What the task asks >> Would you return each entry exactly as written, omitting any pictures?

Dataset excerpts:
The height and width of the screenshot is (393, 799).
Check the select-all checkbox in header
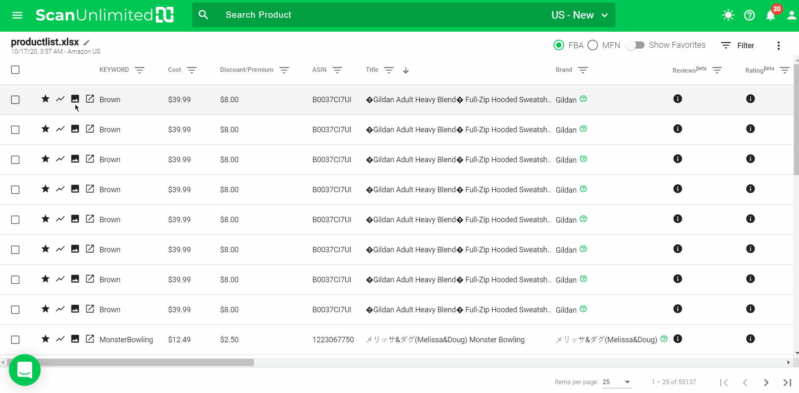pyautogui.click(x=15, y=70)
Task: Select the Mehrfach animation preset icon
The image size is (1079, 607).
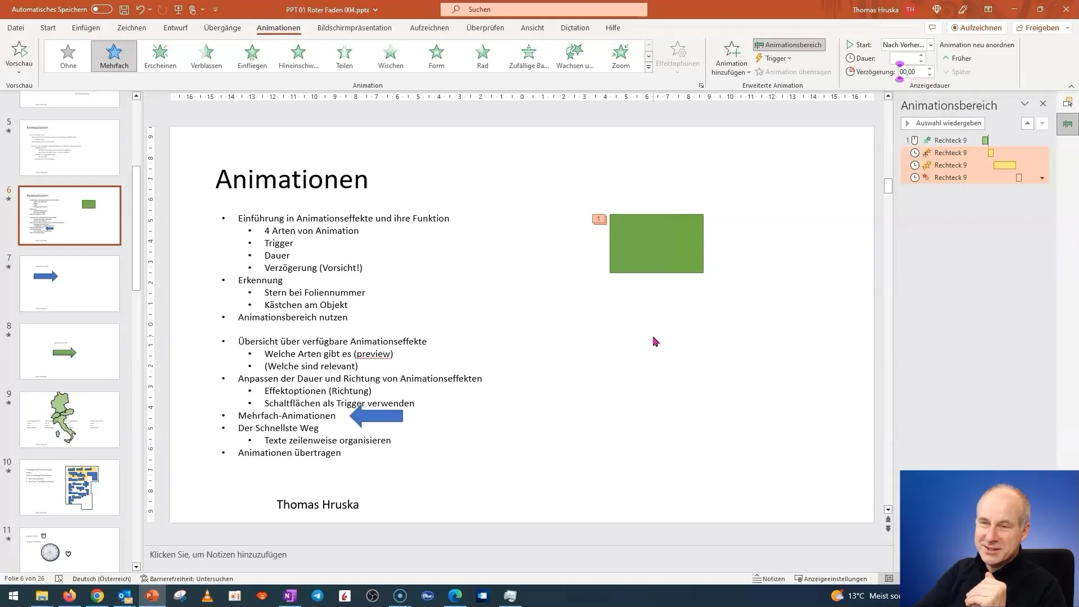Action: point(114,55)
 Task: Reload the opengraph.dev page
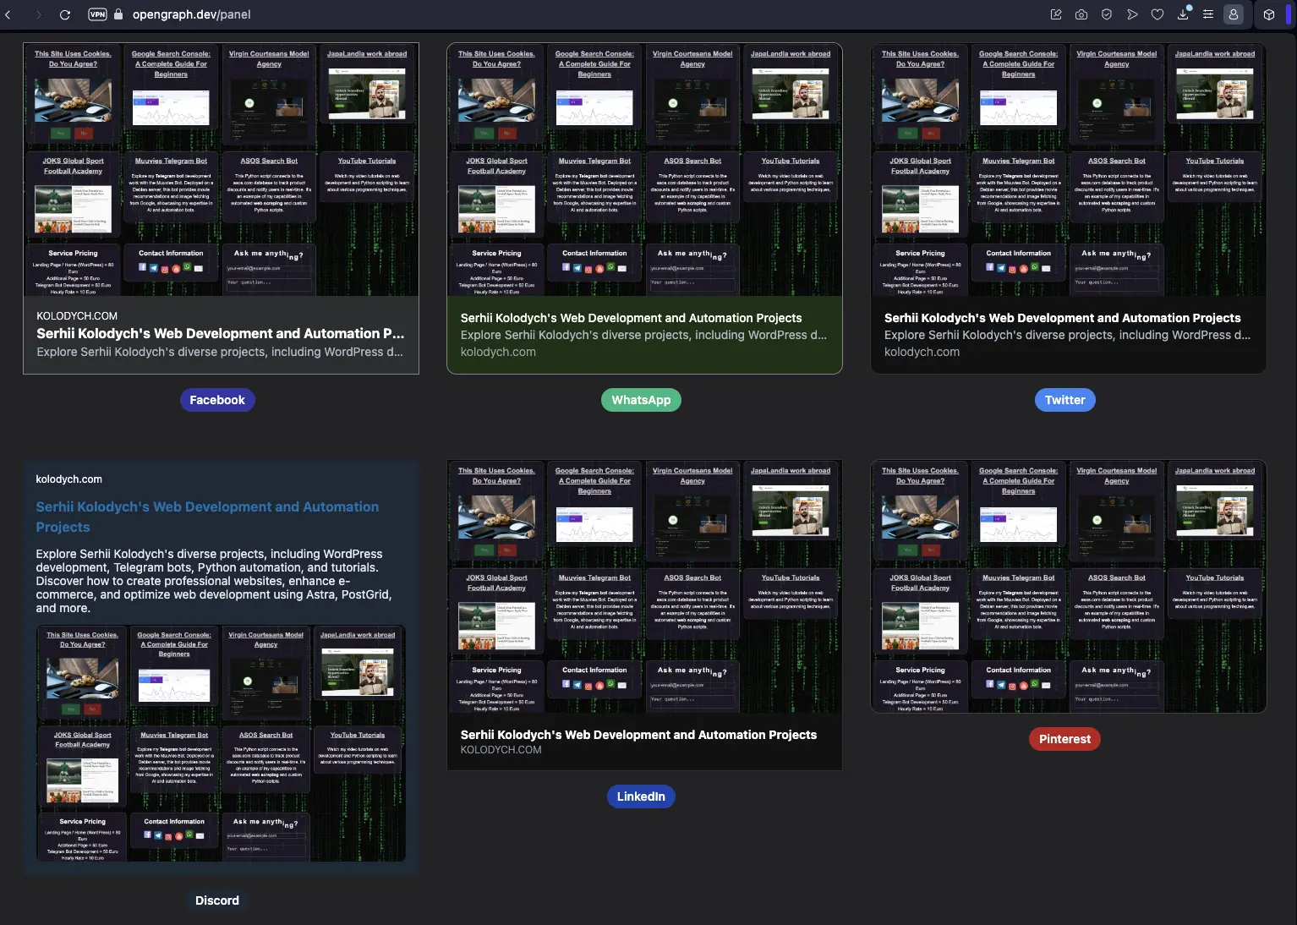coord(65,14)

Answer box >>
The height and width of the screenshot is (393, 799).
Check the select-all checkbox in header
pyautogui.click(x=15, y=70)
Task: Select the Mehrfach animation preset icon
The image size is (1079, 607).
Action: point(114,55)
 Task: Reload the opengraph.dev page
coord(65,14)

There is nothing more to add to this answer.